After reading every item he could find on the news stand he would shuffle home to his worried wife, shaking his head in distress.
"Heini," Netty said after two days of quiet concern, "Why don’t you tell me about it?”
She reached over and took his hand, "You’ve never told me anything about the camps, and I can’t bear to live with this thing hanging over our heads like this. I need to know, after all these years I need to know.”
Shaking his head, he angrily cuffed at the unbidden tears and looked down in humiliation at his shoes. He hated to cry.
Netty was shocked, and almost relieved at the sight of her husband's tears.
"Perhaps this will do him good; everybody needs to cry sometime in their life, especially a man who's seen so much pain and terror." She mused.
They'd met at a Displaced Persons camp in the British Zone in the fall of '45 and had moved to London together not long after. None of their relations had survived the war and as the Good Lord had never seen fit to grace them with children, all they had in the world was each other. She felt she knew her husband backwards.
Netty reckoned that every survivor of the camps must have cried at sometime in their life; whether from the grief of losing everything and everyone, or the joy of new-found freedom. However, Heini had never faltered in his stoical attitude to life and now she wondered at the depths of the scars this picture had reopened in her husband's soul.

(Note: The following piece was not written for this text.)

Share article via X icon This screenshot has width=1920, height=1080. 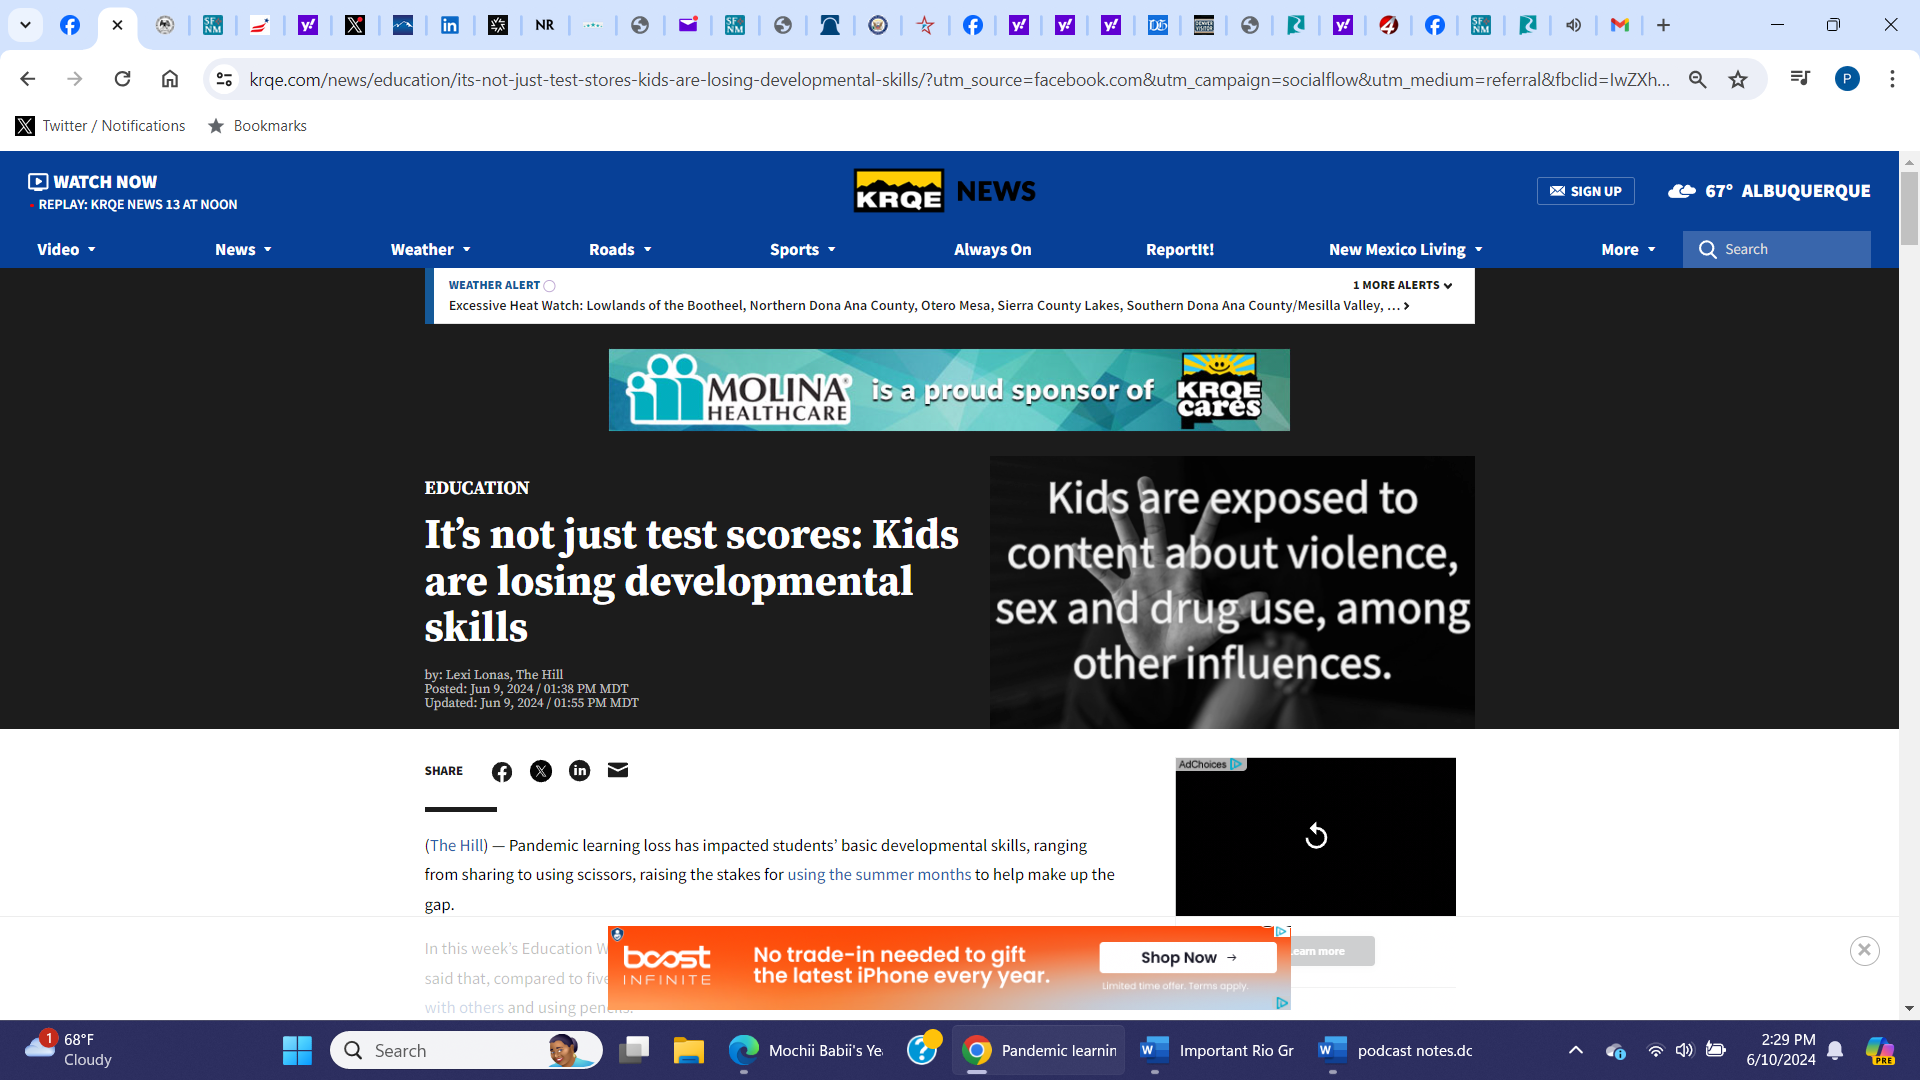(x=541, y=771)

Ignoring his silence she pressed on, "I've never asked you because I thought that if you wanted to talk about it you would. But now it’s different. This is affecting the both of us and I need to understand; can’t you see that? This has gone on for too long and I need to know.”

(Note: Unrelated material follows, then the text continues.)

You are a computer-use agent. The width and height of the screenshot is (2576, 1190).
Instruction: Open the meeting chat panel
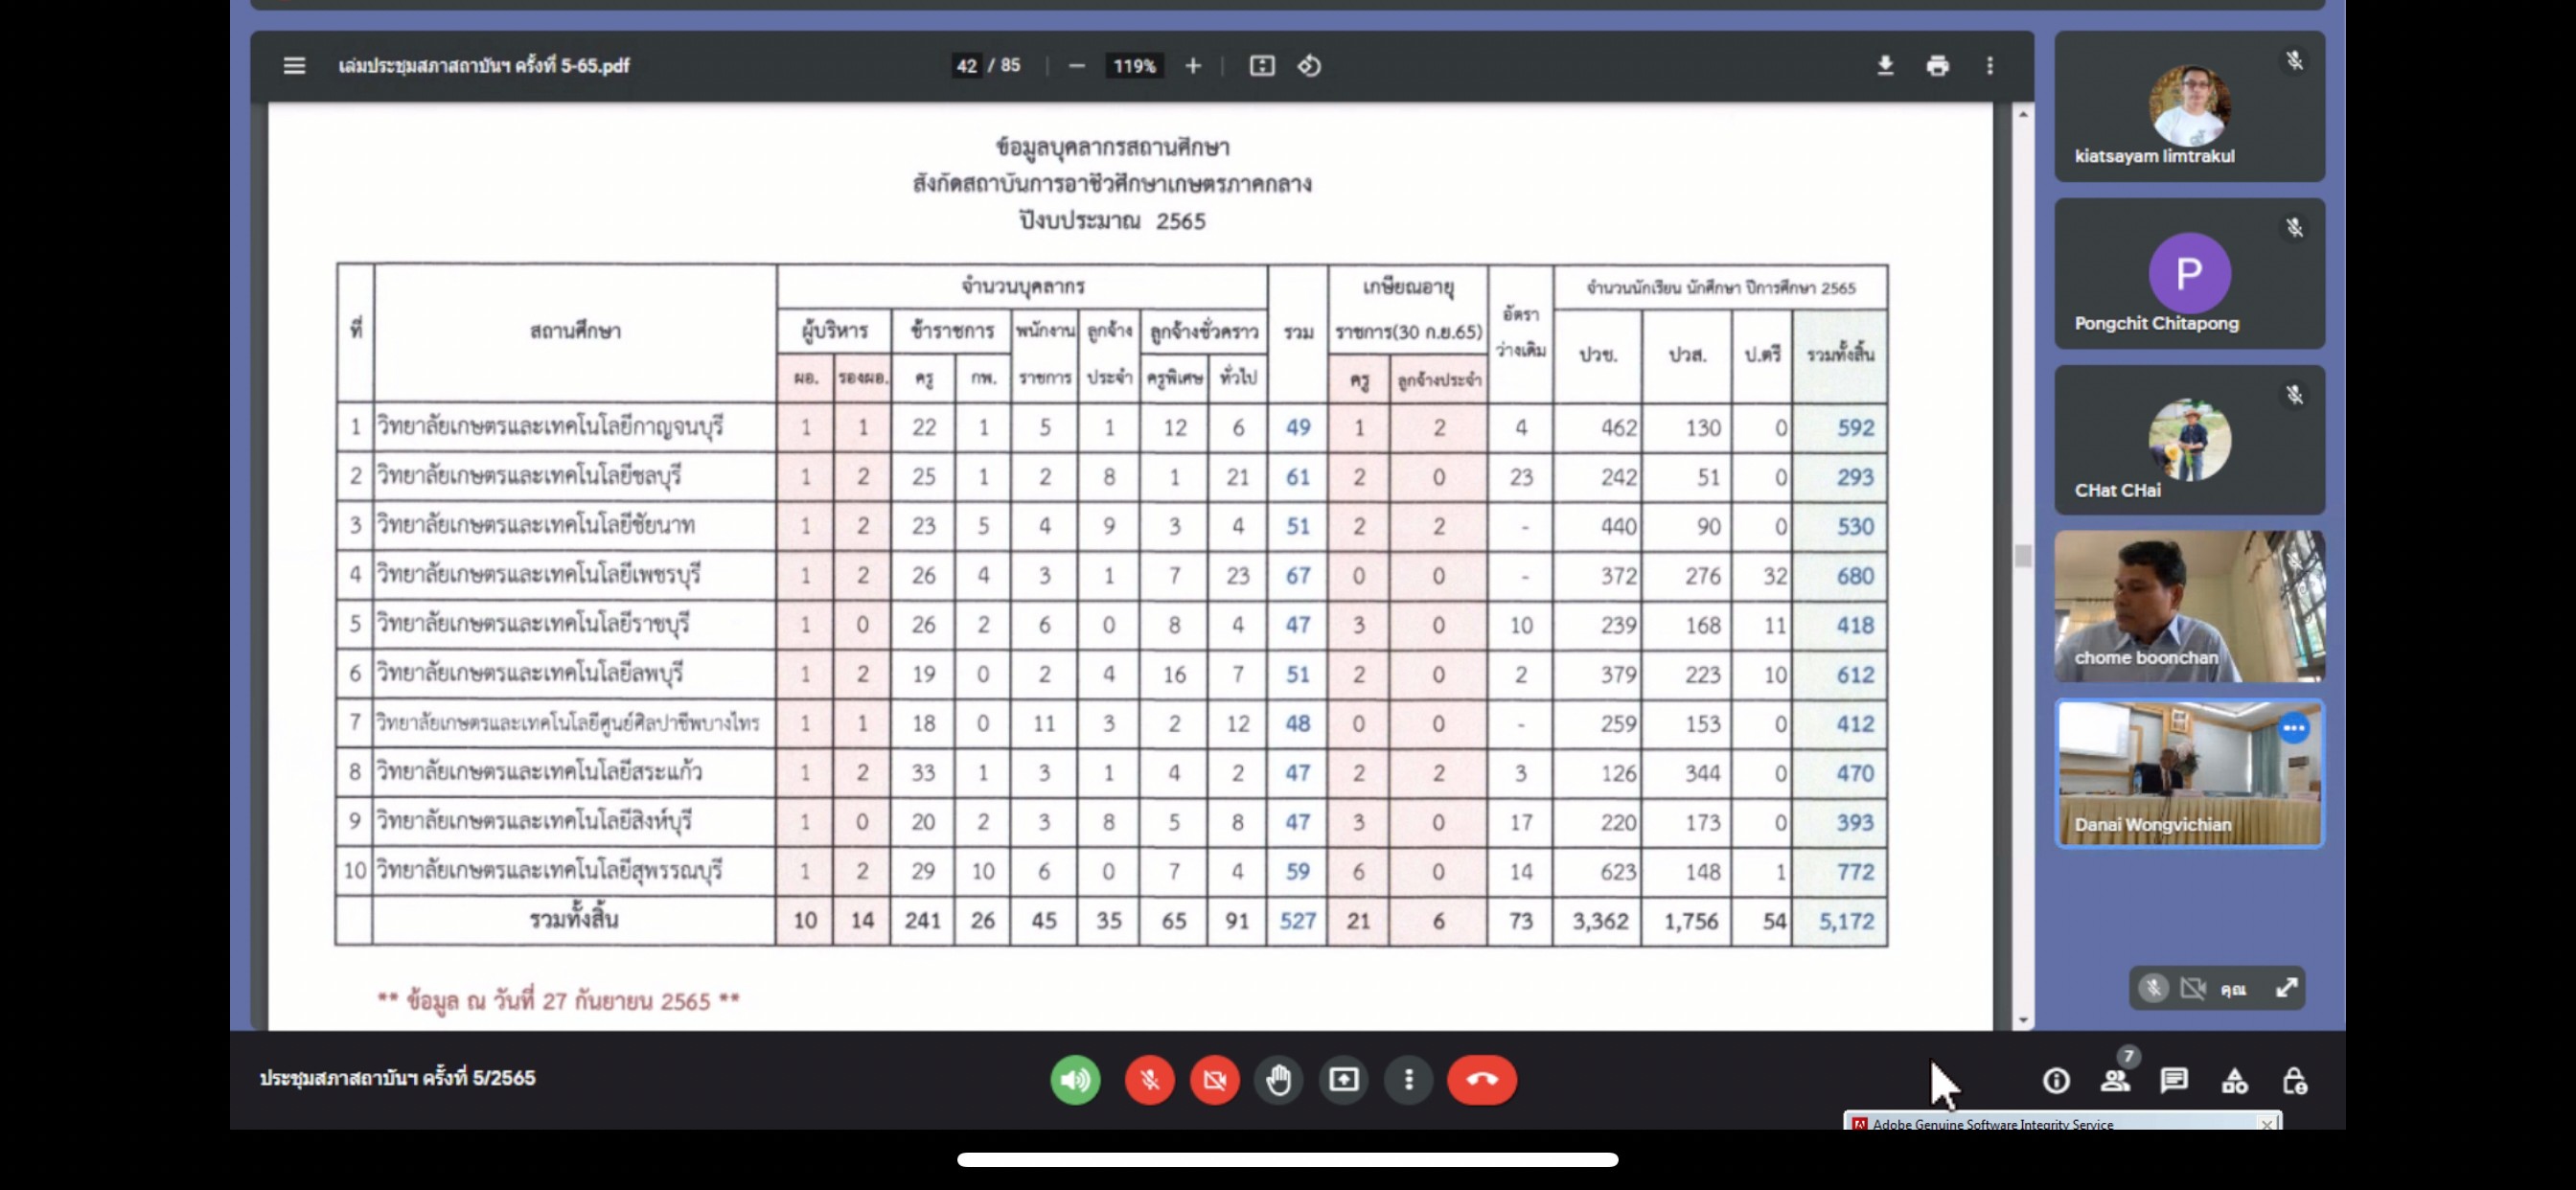point(2174,1080)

"You'll never understand, how could you? You don't know what it was like then."
"Heini, please, this has gone on too long" she pleaded. "Please."
Finally, after what seemed like an hour to Netty but had only been a couple of minutes, he nodded, "I don’t know where to begin."
"Why not start at the beginning, who is the man in the photo and what did he do to you?”
"The man in the photo?" he sounded almost surprised. She gripped his hand in encouragement and then quickly released it. Turning to face her, he paused to weigh his words.
Netty felt the power of the moment. That somehow, after this, everything would be different between them; if he could just articulate his pain and make that final leap of trust. After the years of being woken by his nightmares, or scared by the strength of his silent anguish when too far into his cups, now finally she might have some answers.
"Tell me Heini, what did he do to you? It helps to talk about these things."
Heini nodded, resigned and beaten and yet still he said nothing.
Netty sighed deeply.
Then he spoke. "The man in the photo is a monster Netty, a monster in the guise of a man. A monster from a past life; just be thankful that you never met him." And with that he solemnly stood up and left his bewildered wife alone.
Four days after seeing the picture for the first time, a stranger rang the front door bell. Heini stayed in the living room, glued to an article about the Holocaust in Lithuania while Netty answered the door. He made out a muffled question and then distinctly heard her answer,
"Yes, he’s here. Oh certainly, please come in.”
The hairs on his neck spiked in alarm as he heard the clump of heavy shoes on the wooden floor. He lay the paper carefully down as the footsteps increased in volume.
With a familiar creak the door swung slowly open and a tall man in a trench coat walked in, followed by a uniformed policeman.
"Heinrich Gutenberg?" he asked, showing his warrant card.
Heini swallowed heavily, "Yes?”
"Also known as SS Oberscharführer Andreas Krause? Would you please accompany me to the station sir, we need to ask you a couple of questions.”